Digital Darwinian world reveals architecture of evolutionBy Steve Koppes
The architecture that pervades biological networks gives them an evolutionary edge by allowing them to evolve to perform new functions more rapidly than an alternative network design, according to computer simulations conducted at the University. The finding was published in the August issue of the journal Nature Physics.
Scientists have found the same network architecture of evolution just about everywhere they look. This architecture characterizes the interaction network of proteins in yeast, worms, fruit flies and viruses, to name a few. But this same architecture also pervades social networks and even computer networks, affecting, for example, the functioning of the World Wide Web.
“These results highlight an organizing principle that governs the evolution of complex networks and that can improve the design of engineered systems,” wrote the article’s co-authors, graduate student Panos Oikonomou and Philippe Cluzel, Assistant Professor in Physics and the College.
This organizing principle is what scientists call a “scale-free design.” A diagram of this design resembles the route maps of airline companies. “You have hubs that are highly linked with airplanes going in and out of those hubs,” Oikonomou said. But then smaller airports also exist that have far fewer connections, and there are various scales of connections in between.
Oikonomou and Cluzel initiated their project to find out if network design conferred any kind of evolutionary advantage. They created a Darwinian computer simulation to compare the evolvability of this scale-free network design with a more random design in which all network components have approximately the same number of connections. They programmed this computer world to have random mutations and natural selection operate on its digital populations, and then they compared how long it took the two types of networks to evolve the ability to perform a new task.

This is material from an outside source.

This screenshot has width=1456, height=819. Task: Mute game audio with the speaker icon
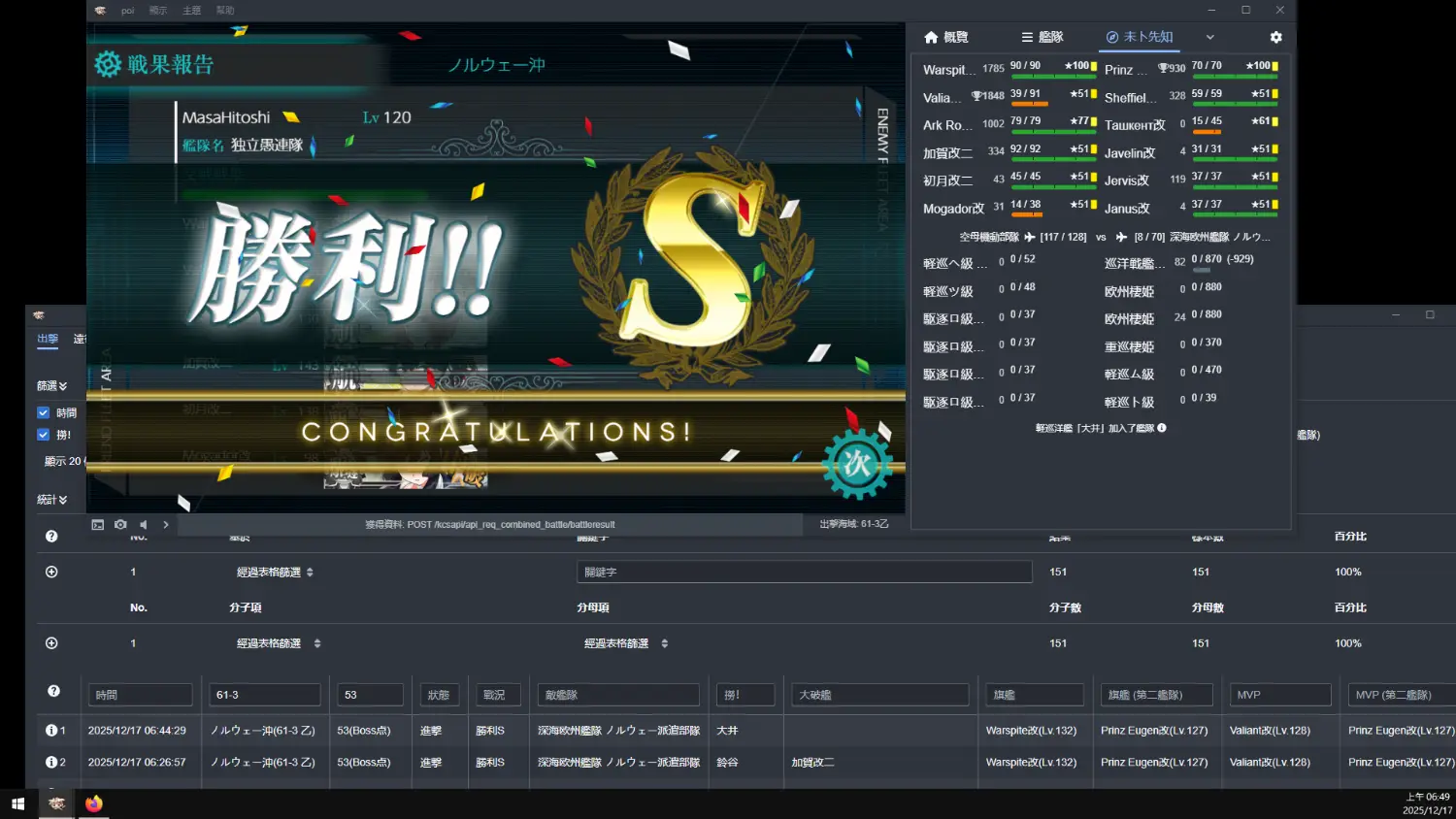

The populations organized in scale-free networks evolved rapidly and smoothly, while randomly organized networks evolved slowly and in spurts following a succession of rare and beneficial random events.
“They followed drastically different evolutionary paths,” Cluzel said.

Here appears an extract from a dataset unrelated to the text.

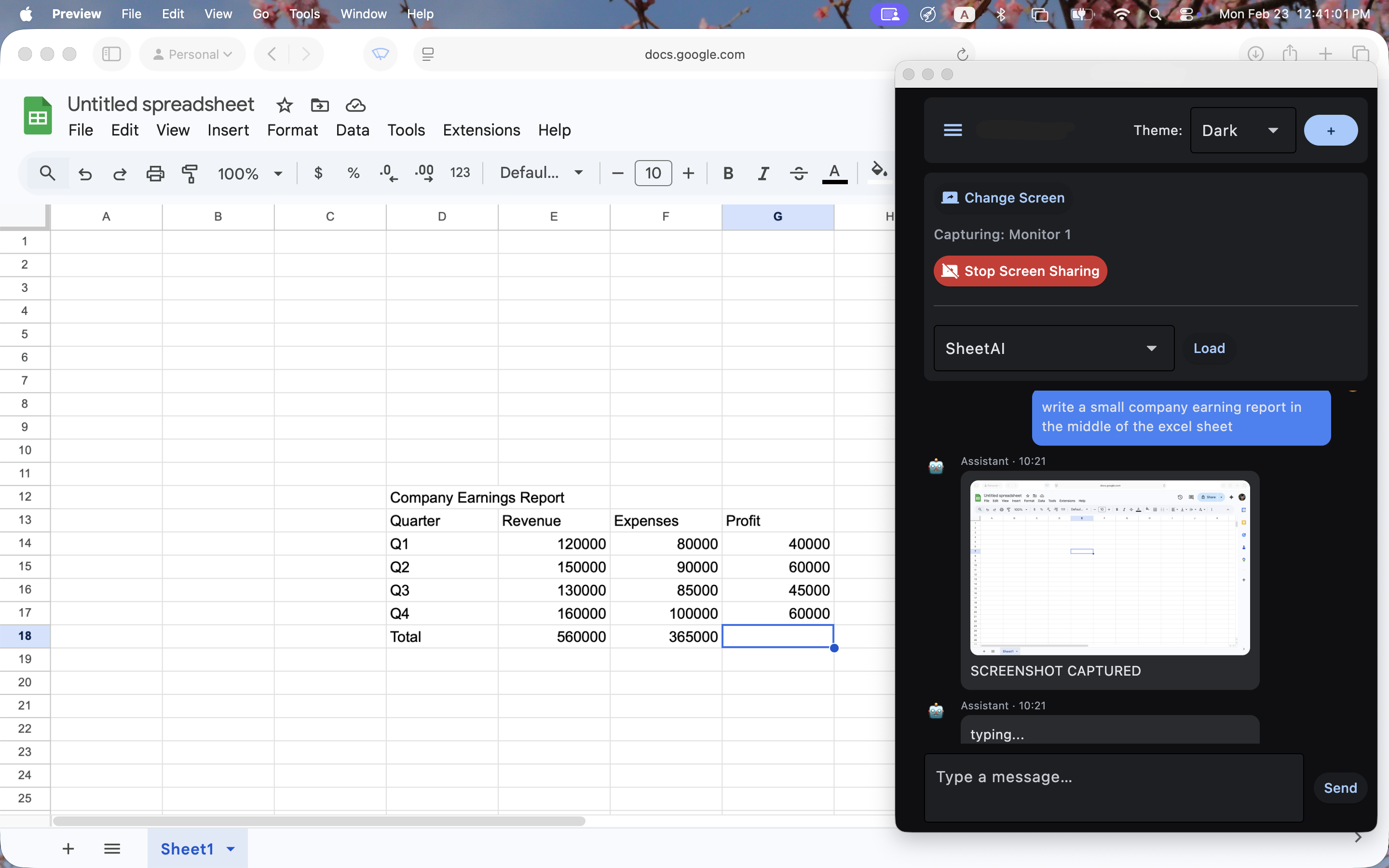Open the 100% zoom dropdown
Image resolution: width=1389 pixels, height=868 pixels.
click(250, 173)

Cluzel plans to conduct laboratory experiments on bacteria to test the validity of the organizing principle he and Oikonomou have identified via their simulations.
While their goal was to better understand biological evolution, social and economic networks also display a scale-free architecture. “These networks can be people, they can be molecules, they can be whatever you like,” Cluzel said.
In the engineering arena, the findings of Oikonomou and Cluzel indicate that using a scale-free architecture rather than a random network design in new electronic devices would likely produce better results.
Many engineers specialize in finding the best way to train artificial neural networks using an array of powerful computer programs. “The problem is that it usually takes time to find which connections you have to change within a network to achieve your target function,” Cluzel said.
Noted Oikonomou: “If you start with an architecture that is scale-free, maybe this would give you better results, quicker.”